Responden mungkin melihat beberapa kasus sebagai indikator penurunan tersebut. Antara lain, masih banyaknya koruptor yang dibebaskan dari jeratan hukum. Sebagai contoh, putusan Pengadilan Negeri Jakarta Pusat pada 12 Juni 2007 lalu memvonis bebas Pontjo Sutowo dan Ali Mazi dalam kasus dugaan korupsi Hilton. Pada 2 April 2007, Pengadilan Negeri Blora memvonis bebas Supito, terdakwa kasus korupsi dana bantuan gubernur untuk proyek air bersih senilai Rp 800 juta. Begitu juga Pengadilan Negeri Malang, memvonis bebas Wakil Wali Kota Malang Bambang Priyo Utomo dalam kasus korupsi anggaran belanda daerah senilai Rp 2,1 miliar pada 13 Januari 2007. Terdakwa dalam kasus korupsi projek pengadaan buku SMP/MTs. Dinas Pendidikan Jabar senilai Rp 14 miliar, Drs. H. Djoko Sulistyo juga divonis bebas dalam sidang di Pengadilan Negeri Bandung pada 30 Juli 2007. Dan, masih banyak kasus dugaan korupsi yang divonis bebas.

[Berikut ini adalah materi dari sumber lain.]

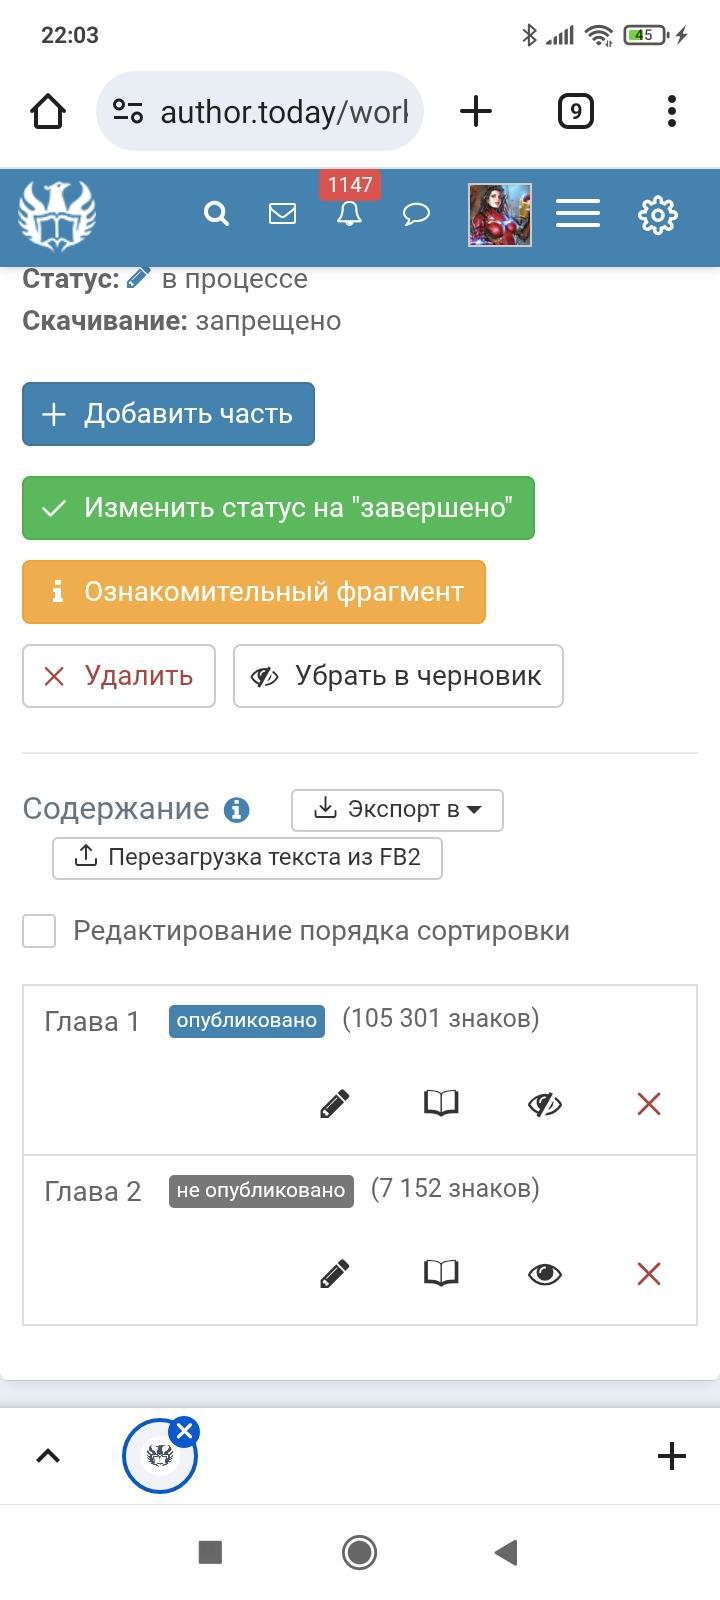Open site search with magnifier icon
Image resolution: width=720 pixels, height=1600 pixels.
[216, 214]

Sejumlah koruptor kelas kakap seperti dalam kasus BLBI juga belum berhasil diseret ke pengadilan. Sedangkan upaya Kejagung untuk kembali menangani perkara Soeharto dalam kasus yayasan Supersemar, dan Tomy Soeharto dalam kasus BPPC, juga masih diragukan.

Kalangan bisnis yang jauh dari kekuasaan juga mulai kuatir diperas oleh partai-partai politik untuk kepentingan Pemilu dan pemilihan presiden 2009. Kasus money laundering yang diadili di Pengadilan Negeri Medan belum lama ini membuktikan bahwa sebanyak 15 pengusaha kontruksi telah menghimpun dana sekitar Rp. 10 miliar untuk mendukung calon bupati Nagan Raya terpilih. Apalagi dalam draf RUU Parpol yang masih dibahas DPR, jumlah sumbangan dari perusahaan/ perorangan untuk parpol dan calon presiden akan diperbesar jumlahnya.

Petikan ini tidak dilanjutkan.